After I caught my recent Personal Best chub at 8lb 14oz, I’d wondered how I’d feel about carrying on fishing for them. Winter chub fishing has become such an integral part of my angling year that I couldn’t just give it up. Could I?

In the weeks following that capture a mixture of snow and ice, more heavy floods and ill health conspired to keep me away from the riverbank so when the first opportunity arose a month later I went down to see what conditions were like.

Coloured water, a touch of extra flow and a day that wasn’t forecast to rain, how could I resist? It was a bit cold, but I wasn’t going to worry overmuch about that! It just felt good to be out.

There were a few small fish topping and I thought there was a good chance of a chub so the rods were set up for each margin, a boilie hookbait and small pva freebie cast into position and off we go.

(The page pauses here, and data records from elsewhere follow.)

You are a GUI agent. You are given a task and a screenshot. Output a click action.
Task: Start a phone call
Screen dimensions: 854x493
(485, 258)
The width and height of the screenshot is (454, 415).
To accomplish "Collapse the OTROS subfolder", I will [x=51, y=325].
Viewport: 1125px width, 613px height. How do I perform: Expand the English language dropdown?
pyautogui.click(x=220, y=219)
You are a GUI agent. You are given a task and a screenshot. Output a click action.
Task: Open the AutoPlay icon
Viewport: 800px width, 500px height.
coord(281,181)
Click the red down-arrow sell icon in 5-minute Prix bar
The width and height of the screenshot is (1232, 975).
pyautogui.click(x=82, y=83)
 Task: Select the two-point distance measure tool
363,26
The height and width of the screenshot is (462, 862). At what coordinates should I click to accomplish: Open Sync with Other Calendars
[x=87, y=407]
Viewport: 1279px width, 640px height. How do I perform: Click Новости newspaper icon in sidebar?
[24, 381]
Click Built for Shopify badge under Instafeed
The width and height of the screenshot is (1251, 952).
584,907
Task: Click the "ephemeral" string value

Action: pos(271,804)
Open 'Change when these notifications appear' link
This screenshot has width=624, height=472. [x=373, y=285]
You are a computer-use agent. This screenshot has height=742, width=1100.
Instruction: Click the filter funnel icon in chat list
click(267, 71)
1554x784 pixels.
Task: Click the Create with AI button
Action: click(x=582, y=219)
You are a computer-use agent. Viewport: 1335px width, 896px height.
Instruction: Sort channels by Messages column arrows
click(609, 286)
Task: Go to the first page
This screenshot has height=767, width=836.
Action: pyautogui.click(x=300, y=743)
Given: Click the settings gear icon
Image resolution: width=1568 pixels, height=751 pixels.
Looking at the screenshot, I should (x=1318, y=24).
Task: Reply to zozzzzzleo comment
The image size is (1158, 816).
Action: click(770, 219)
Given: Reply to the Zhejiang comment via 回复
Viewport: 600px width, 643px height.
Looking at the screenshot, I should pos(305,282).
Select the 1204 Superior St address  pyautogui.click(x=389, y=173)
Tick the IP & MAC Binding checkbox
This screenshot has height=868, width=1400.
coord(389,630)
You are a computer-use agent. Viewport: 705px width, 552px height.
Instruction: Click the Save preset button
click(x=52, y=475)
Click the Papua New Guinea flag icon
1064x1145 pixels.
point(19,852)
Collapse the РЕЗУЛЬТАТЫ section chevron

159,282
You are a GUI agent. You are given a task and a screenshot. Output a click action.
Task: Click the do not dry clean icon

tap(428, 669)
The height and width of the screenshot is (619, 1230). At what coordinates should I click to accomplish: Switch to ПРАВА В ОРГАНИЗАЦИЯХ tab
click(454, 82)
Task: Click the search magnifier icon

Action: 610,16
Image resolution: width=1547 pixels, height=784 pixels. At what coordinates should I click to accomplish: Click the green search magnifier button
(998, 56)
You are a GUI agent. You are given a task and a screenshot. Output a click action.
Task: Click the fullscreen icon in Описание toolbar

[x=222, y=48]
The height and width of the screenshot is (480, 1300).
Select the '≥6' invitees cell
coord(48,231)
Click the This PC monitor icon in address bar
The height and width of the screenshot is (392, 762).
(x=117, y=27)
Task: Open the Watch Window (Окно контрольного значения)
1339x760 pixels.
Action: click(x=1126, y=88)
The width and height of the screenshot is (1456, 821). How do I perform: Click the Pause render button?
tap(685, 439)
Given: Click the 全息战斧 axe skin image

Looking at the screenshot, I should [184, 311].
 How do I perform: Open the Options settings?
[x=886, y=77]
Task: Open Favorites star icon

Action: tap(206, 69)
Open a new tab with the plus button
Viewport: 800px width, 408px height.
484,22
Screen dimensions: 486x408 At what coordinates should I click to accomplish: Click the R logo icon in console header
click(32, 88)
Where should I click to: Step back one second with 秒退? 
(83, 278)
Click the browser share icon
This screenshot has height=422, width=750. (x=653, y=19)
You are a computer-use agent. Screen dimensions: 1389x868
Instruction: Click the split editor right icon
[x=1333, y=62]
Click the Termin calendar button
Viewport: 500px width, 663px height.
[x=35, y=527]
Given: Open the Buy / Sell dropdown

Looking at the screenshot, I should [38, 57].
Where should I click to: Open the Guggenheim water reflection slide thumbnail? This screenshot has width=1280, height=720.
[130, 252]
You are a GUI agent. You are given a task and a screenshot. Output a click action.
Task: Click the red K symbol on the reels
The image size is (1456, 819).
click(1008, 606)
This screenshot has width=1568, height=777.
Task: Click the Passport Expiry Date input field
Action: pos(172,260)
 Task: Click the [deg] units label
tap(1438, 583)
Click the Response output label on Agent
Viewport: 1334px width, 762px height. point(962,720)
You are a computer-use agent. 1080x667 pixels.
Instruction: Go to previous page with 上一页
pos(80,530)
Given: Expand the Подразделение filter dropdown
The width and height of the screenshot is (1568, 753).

Checking the baits after ninety minutes the air temperature had plummeted to zero and my fingers and toes were frozen! An hour after that and I decided I really didn’t have to be there if I didn’t want to be, so I started packing up. I was just folding the brolly when the bleeping started. Momentarily disoriented, I remembered I was actually fishing again, and on picking up the rod the culprit felt quite solid.

The fish made me work hard to bring it in to the net and it wasn’t ‘til I saw that familiar big, white mouth in the gloom that I really knew it was a chub…And it was another big one.

With the scales registering 8lb 6oz I knew I wouldn’t be giving up my winter chubbing for a while yet. It’s no mean feat, and always a thrill, to outwit these River Lea monsters and to see them in the flesh, after all who knows when the day will come when they disappear?

Two different 8lb chub in 3 trips – I would never have believed it!